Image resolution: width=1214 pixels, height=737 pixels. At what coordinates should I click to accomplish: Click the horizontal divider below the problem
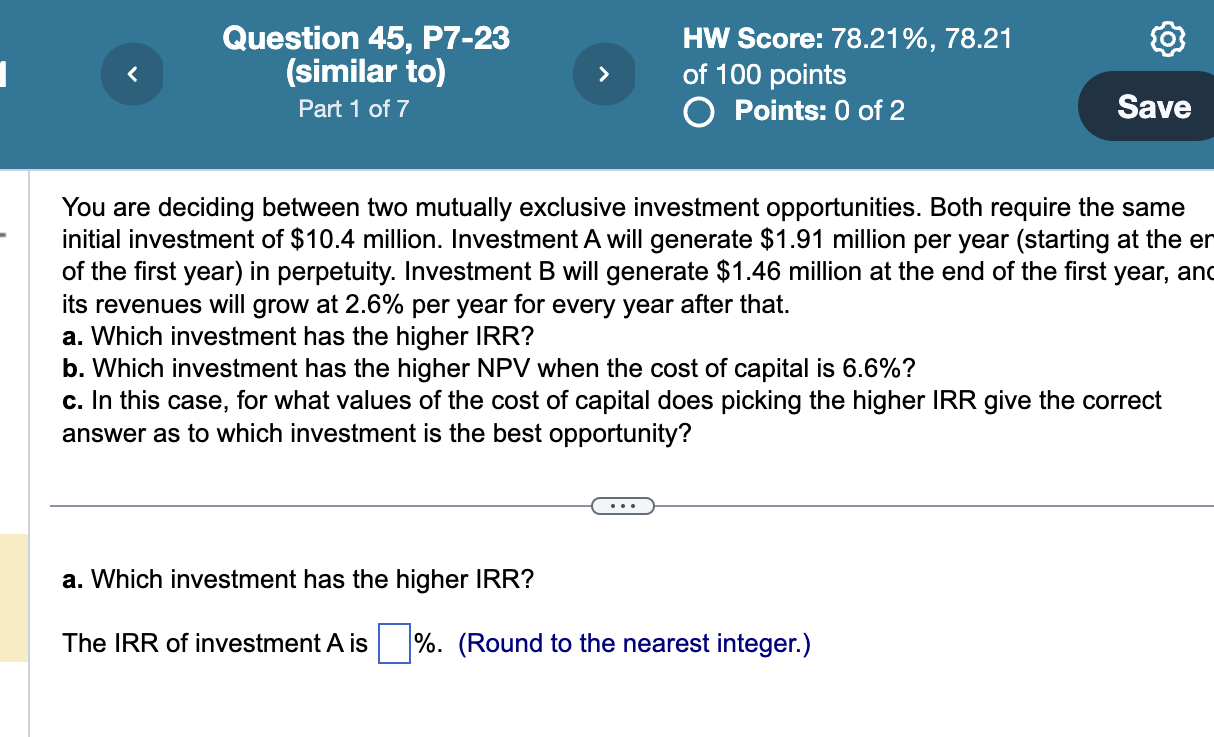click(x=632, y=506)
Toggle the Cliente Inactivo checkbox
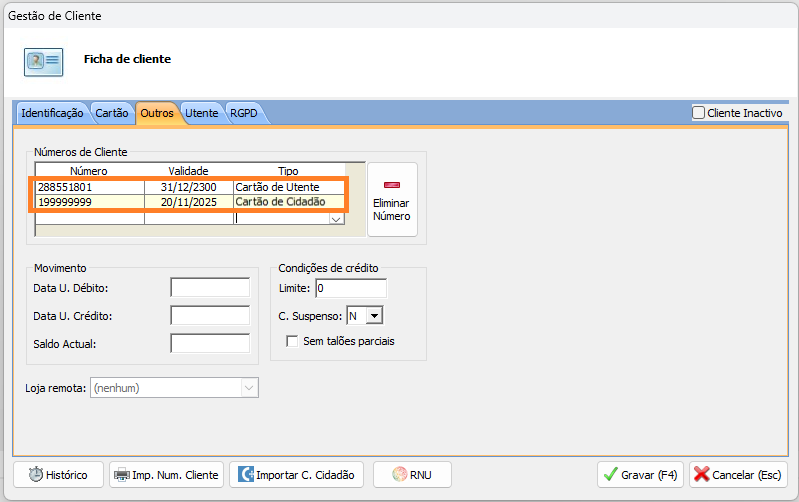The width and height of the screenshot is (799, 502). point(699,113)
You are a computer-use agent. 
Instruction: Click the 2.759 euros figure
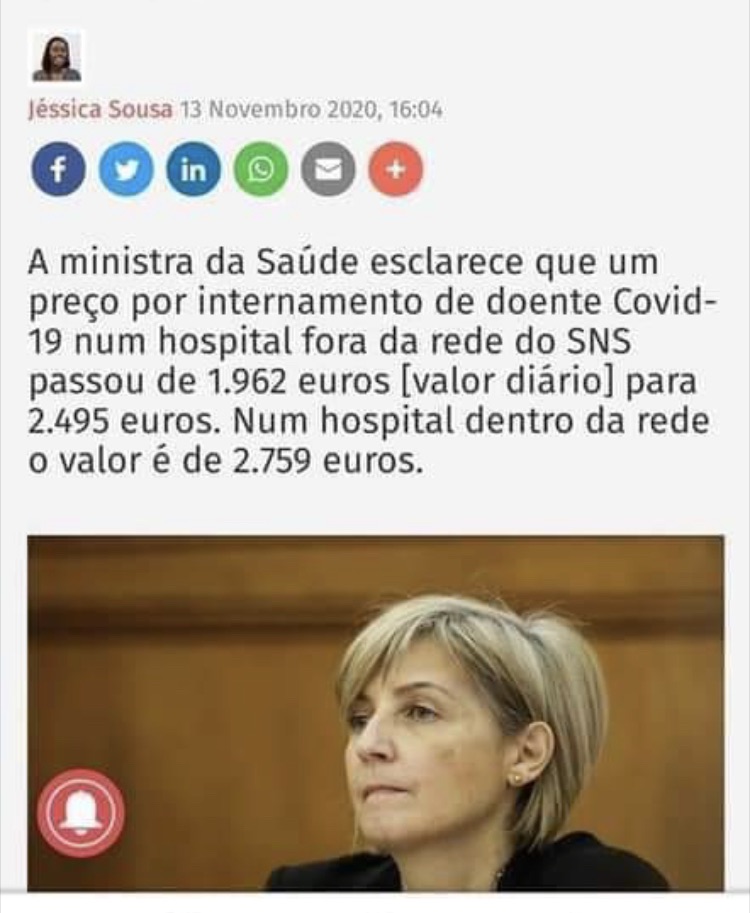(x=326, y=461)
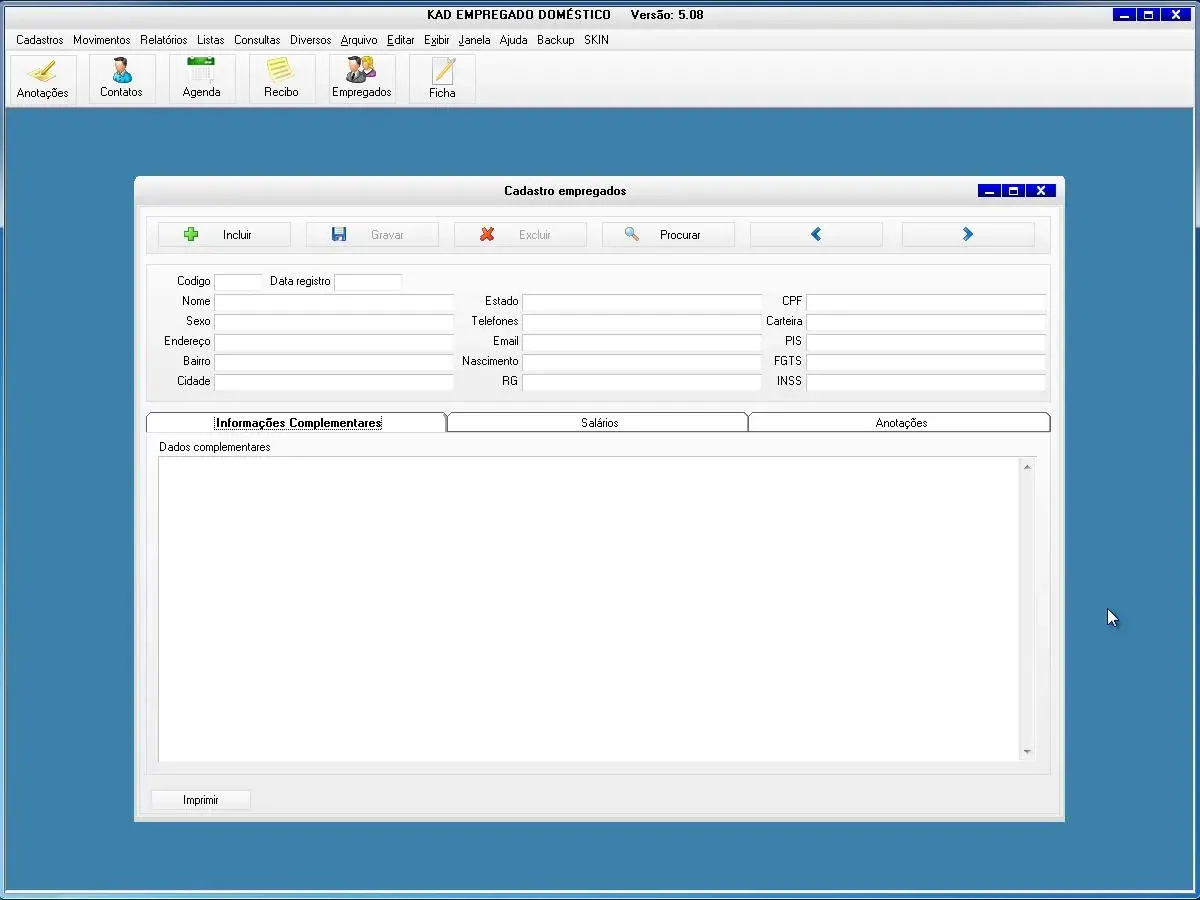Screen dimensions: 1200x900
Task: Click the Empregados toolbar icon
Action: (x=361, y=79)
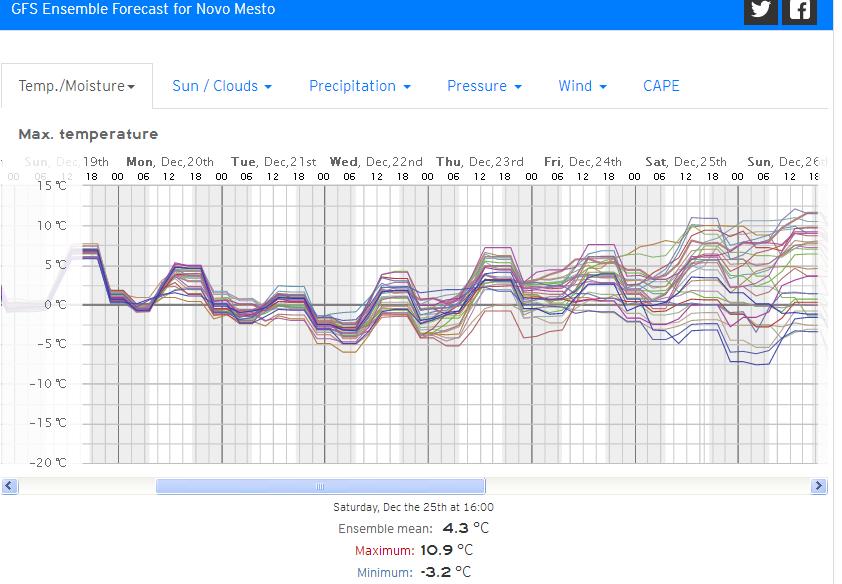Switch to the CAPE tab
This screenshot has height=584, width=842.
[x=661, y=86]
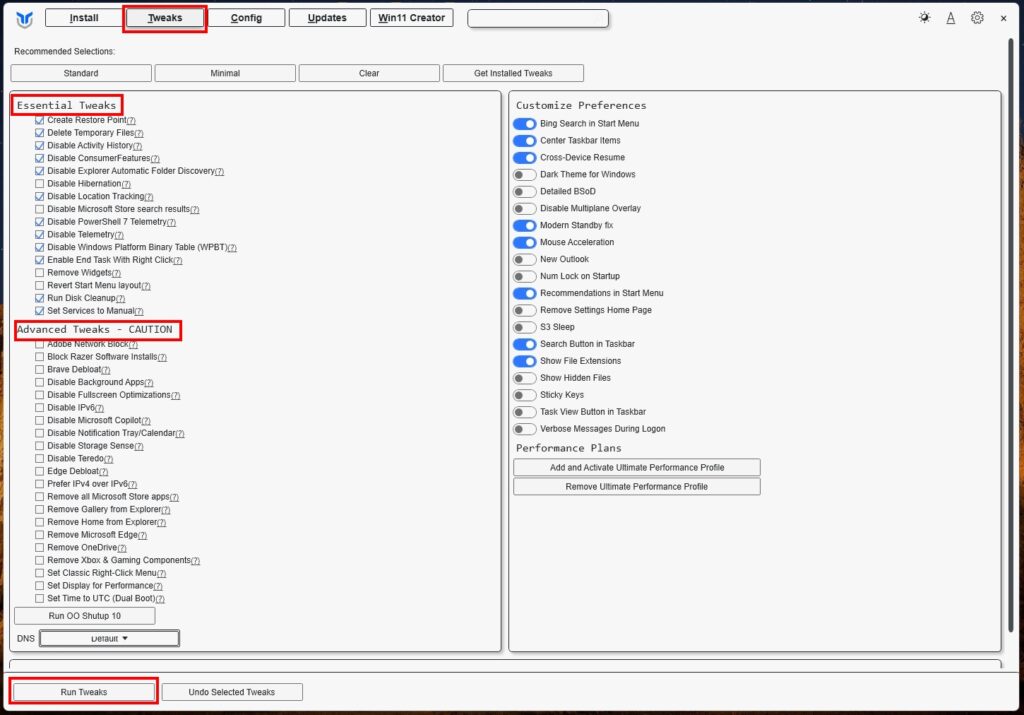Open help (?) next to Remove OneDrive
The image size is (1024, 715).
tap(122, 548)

* * *

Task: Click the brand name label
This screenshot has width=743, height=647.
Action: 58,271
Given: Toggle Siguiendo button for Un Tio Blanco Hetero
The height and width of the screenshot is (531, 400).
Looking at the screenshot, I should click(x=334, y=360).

...

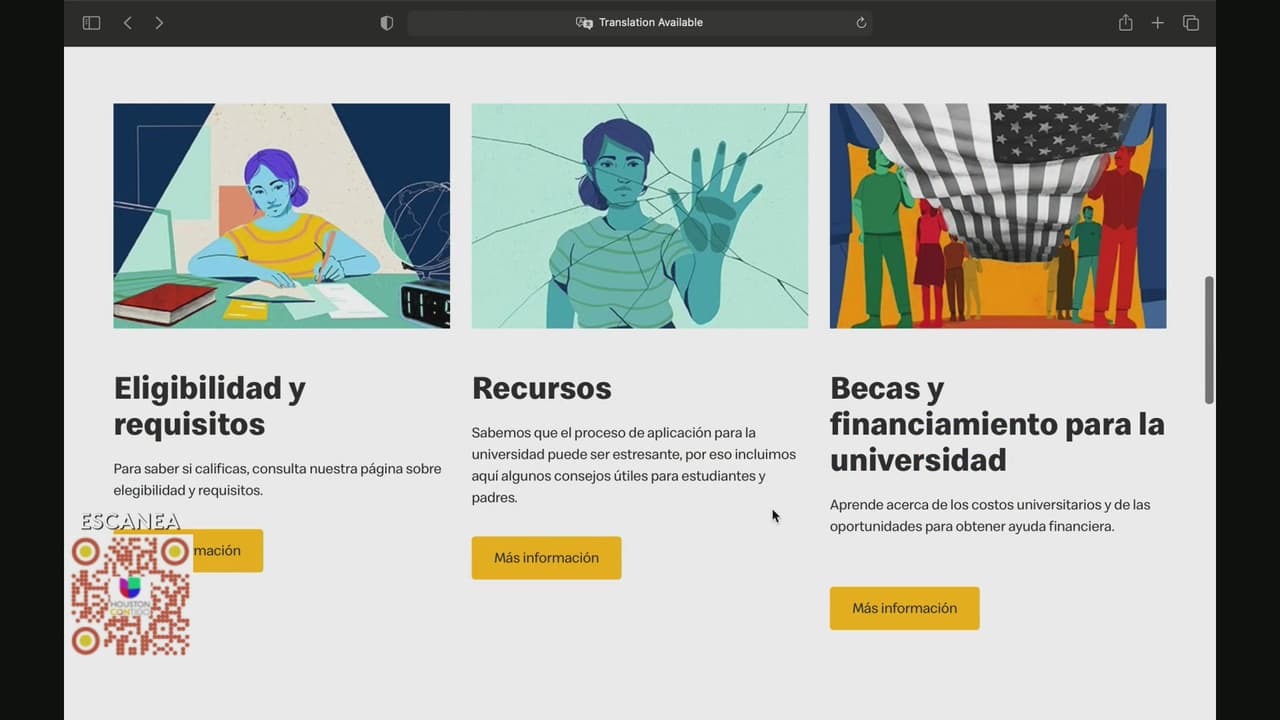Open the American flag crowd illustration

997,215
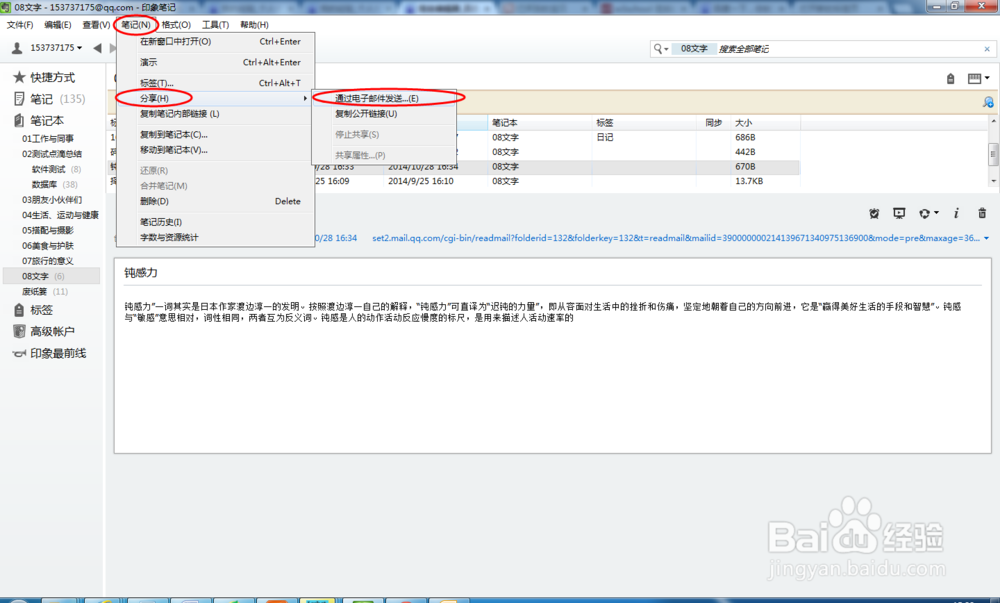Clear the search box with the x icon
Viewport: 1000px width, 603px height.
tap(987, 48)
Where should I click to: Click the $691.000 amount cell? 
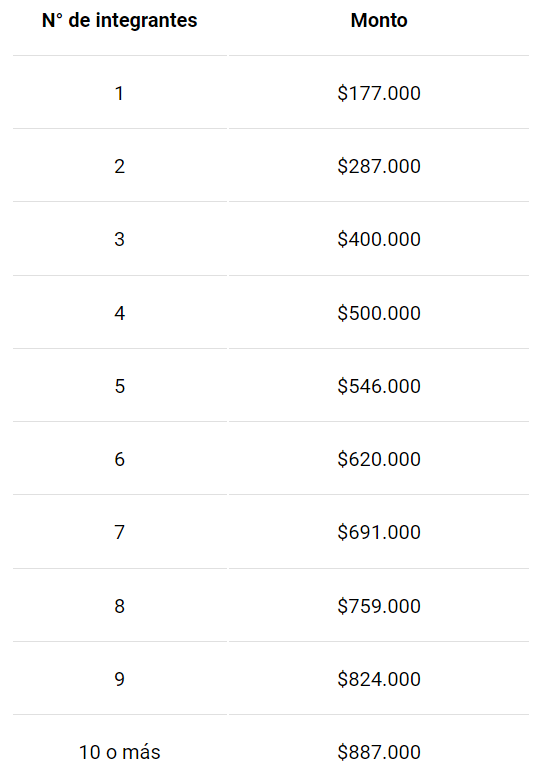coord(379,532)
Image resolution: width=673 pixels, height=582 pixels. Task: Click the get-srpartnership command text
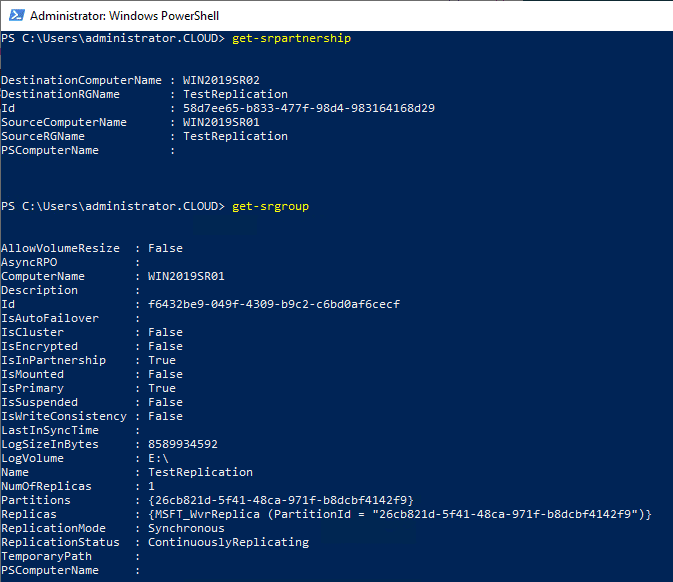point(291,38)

◆ **TRY IT**
Give again the stretch of the entries above that begins at the line with "Image resolution: width=1214" and ends at the line with "You are a computer-use agent.", word for word, with no pictures.

◆ **SOLUTION TO THIS PROBLEM**
Image resolution: width=1214 pixels, height=737 pixels. At what coordinates should I click to accomplish: Click the horizontal divider below the problem
click(x=632, y=506)
Toggle the Cliente Inactivo checkbox
The width and height of the screenshot is (799, 502). point(699,113)
You are a computer-use agent. 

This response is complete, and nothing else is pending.